Provided records:
◇ ◇ ◇ ◇ ◇

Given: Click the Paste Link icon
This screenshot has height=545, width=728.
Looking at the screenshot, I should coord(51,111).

◇ ◇ ◇ ◇ ◇

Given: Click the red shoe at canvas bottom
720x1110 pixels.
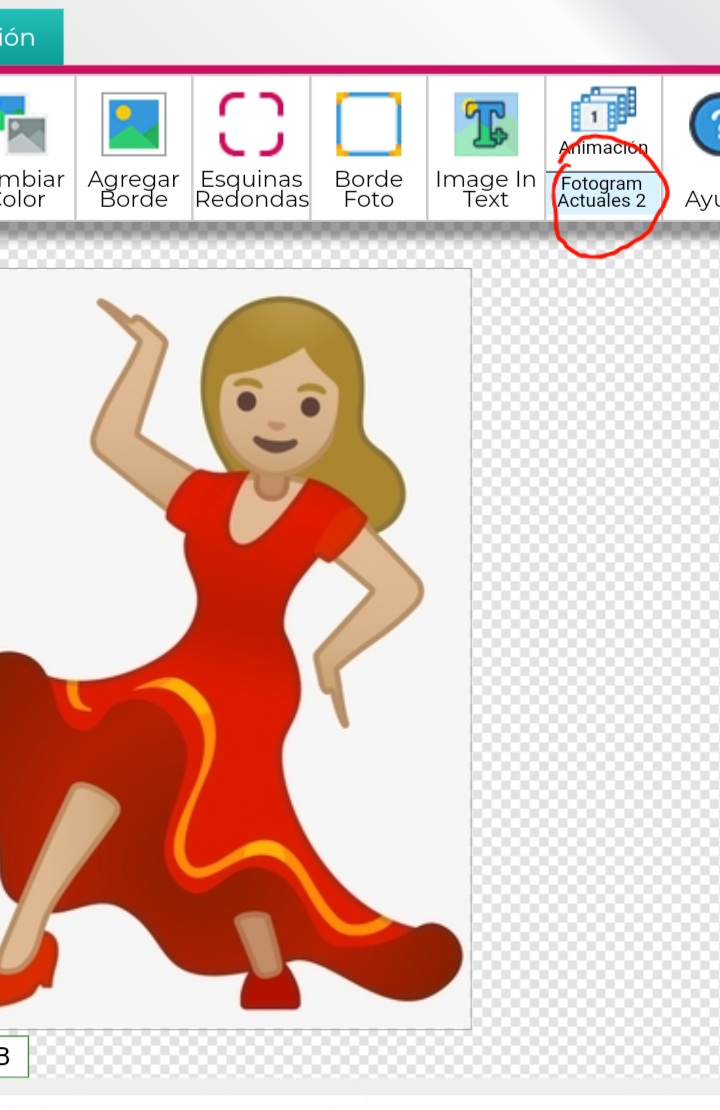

◇ ◇ ◇ ◇ ◇

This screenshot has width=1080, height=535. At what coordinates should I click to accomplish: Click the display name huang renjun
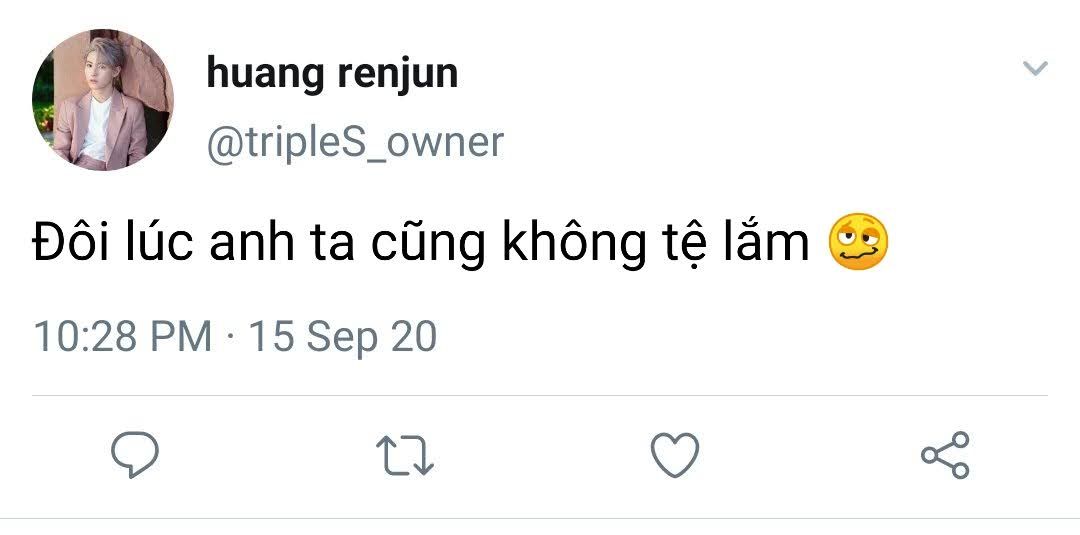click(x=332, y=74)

◇ ◇ ◇ ◇ ◇

Work instructions: Some lines above may contain the string "Given". State how many of them the records have, and nothing more.

Answer box: 2